_Collected data_.
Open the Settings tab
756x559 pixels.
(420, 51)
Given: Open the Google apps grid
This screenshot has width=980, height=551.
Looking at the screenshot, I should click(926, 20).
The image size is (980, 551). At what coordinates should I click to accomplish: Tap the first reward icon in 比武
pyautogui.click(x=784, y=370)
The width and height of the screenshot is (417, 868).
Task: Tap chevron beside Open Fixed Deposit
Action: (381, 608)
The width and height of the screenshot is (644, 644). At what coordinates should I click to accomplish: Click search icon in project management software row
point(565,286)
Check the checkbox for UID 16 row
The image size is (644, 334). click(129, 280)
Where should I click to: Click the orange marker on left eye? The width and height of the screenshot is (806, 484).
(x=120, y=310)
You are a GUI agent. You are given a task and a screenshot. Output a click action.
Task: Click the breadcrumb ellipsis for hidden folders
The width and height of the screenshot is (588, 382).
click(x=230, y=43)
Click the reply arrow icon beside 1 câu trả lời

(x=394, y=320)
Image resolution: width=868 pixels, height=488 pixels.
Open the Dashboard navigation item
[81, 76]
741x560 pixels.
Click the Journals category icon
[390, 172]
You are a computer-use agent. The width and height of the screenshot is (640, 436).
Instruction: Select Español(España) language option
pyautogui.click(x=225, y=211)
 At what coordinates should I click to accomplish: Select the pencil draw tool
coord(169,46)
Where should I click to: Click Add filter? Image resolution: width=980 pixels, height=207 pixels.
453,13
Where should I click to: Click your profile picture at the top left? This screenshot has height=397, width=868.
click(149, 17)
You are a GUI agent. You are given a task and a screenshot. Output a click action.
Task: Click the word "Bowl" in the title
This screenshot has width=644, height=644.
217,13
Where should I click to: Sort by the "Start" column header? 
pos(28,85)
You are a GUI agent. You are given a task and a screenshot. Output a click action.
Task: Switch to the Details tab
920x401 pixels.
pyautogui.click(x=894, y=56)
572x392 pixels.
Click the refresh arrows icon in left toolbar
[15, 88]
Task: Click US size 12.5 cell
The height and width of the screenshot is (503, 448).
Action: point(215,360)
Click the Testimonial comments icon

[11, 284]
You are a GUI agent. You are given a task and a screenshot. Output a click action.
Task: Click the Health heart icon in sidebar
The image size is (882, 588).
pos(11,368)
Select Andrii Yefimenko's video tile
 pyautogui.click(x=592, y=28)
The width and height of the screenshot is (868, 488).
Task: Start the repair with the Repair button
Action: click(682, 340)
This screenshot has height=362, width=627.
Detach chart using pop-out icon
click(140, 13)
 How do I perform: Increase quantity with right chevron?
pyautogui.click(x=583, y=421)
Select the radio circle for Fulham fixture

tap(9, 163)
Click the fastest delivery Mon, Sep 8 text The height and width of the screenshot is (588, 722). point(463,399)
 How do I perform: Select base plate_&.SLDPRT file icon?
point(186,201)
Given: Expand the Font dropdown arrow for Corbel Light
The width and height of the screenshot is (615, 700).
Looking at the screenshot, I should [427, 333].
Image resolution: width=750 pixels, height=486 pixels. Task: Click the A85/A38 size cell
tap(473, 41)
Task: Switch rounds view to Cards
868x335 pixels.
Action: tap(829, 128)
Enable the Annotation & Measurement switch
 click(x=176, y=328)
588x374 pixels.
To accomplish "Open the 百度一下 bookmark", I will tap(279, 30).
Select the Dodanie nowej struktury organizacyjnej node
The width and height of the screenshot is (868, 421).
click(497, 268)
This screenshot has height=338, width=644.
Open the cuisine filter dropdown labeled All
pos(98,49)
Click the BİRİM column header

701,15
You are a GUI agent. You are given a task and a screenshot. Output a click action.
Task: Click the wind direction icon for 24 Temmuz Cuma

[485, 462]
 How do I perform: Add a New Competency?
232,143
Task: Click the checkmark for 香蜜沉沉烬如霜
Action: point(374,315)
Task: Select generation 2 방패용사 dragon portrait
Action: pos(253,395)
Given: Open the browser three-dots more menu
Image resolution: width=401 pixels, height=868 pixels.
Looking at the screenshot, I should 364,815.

_What the task asks_. An exact transcription of all the records is required.

_Exercise solution_.
Open the Settings tab
756x559 pixels.
(420, 51)
Given: Open the Google apps grid
This screenshot has width=980, height=551.
Looking at the screenshot, I should click(926, 20).
The image size is (980, 551). At what coordinates should I click to accomplish: Tap the first reward icon in 比武
pyautogui.click(x=784, y=370)
The width and height of the screenshot is (417, 868).
Task: Tap chevron beside Open Fixed Deposit
Action: (381, 608)
The width and height of the screenshot is (644, 644). At what coordinates should I click to accomplish: Click search icon in project management software row
point(565,286)
Check the checkbox for UID 16 row
The image size is (644, 334). click(129, 280)
Where should I click to: Click the orange marker on left eye? The width and height of the screenshot is (806, 484).
(x=120, y=310)
You are a GUI agent. You are given a task and a screenshot. Output a click action.
Task: Click the breadcrumb ellipsis for hidden folders
The width and height of the screenshot is (588, 382).
click(x=230, y=43)
Click the reply arrow icon beside 1 câu trả lời

(x=394, y=320)
Image resolution: width=868 pixels, height=488 pixels.
Open the Dashboard navigation item
[81, 76]
741x560 pixels.
Click the Journals category icon
[390, 172]
You are a computer-use agent. The width and height of the screenshot is (640, 436).
Instruction: Select Español(España) language option
pyautogui.click(x=225, y=211)
 At what coordinates should I click to accomplish: Select the pencil draw tool
coord(169,46)
Where should I click to: Click Add filter? Image resolution: width=980 pixels, height=207 pixels.
453,13
Where should I click to: Click your profile picture at the top left? This screenshot has height=397, width=868.
click(149, 17)
You are a GUI agent. You are given a task and a screenshot. Output a click action.
Task: Click the word "Bowl" in the title
This screenshot has width=644, height=644.
217,13
Where should I click to: Sort by the "Start" column header? 
pos(28,85)
You are a GUI agent. You are given a task and a screenshot. Output a click action.
Task: Switch to the Details tab
920x401 pixels.
pyautogui.click(x=894, y=56)
572x392 pixels.
Click the refresh arrows icon in left toolbar
[15, 88]
Task: Click US size 12.5 cell
The height and width of the screenshot is (503, 448).
Action: point(215,360)
Click the Testimonial comments icon

[11, 284]
You are a GUI agent. You are given a task and a screenshot. Output a click action.
Task: Click the Health heart icon in sidebar
The image size is (882, 588).
pos(11,368)
Select Andrii Yefimenko's video tile
 pyautogui.click(x=592, y=28)
The width and height of the screenshot is (868, 488).
Task: Start the repair with the Repair button
Action: click(682, 340)
This screenshot has height=362, width=627.
Detach chart using pop-out icon
click(140, 13)
 How do I perform: Increase quantity with right chevron?
pyautogui.click(x=583, y=421)
Select the radio circle for Fulham fixture

tap(9, 163)
Click the fastest delivery Mon, Sep 8 text The height and width of the screenshot is (588, 722). point(463,399)
 How do I perform: Select base plate_&.SLDPRT file icon?
point(186,201)
Given: Expand the Font dropdown arrow for Corbel Light
The width and height of the screenshot is (615, 700).
Looking at the screenshot, I should [427, 333].
Image resolution: width=750 pixels, height=486 pixels. Task: Click the A85/A38 size cell
tap(473, 41)
Task: Switch rounds view to Cards
868x335 pixels.
Action: tap(829, 128)
Enable the Annotation & Measurement switch
 click(x=176, y=328)
588x374 pixels.
To accomplish "Open the 百度一下 bookmark", I will tap(279, 30).
Select the Dodanie nowej struktury organizacyjnej node
The width and height of the screenshot is (868, 421).
click(497, 268)
This screenshot has height=338, width=644.
Open the cuisine filter dropdown labeled All
pos(98,49)
Click the BİRİM column header

701,15
You are a GUI agent. You are given a task and a screenshot. Output a click action.
Task: Click the wind direction icon for 24 Temmuz Cuma

[485, 462]
 How do I perform: Add a New Competency?
232,143
Task: Click the checkmark for 香蜜沉沉烬如霜
Action: point(374,315)
Task: Select generation 2 방패용사 dragon portrait
Action: pos(253,395)
Given: Open the browser three-dots more menu
Image resolution: width=401 pixels, height=868 pixels.
Looking at the screenshot, I should 364,815.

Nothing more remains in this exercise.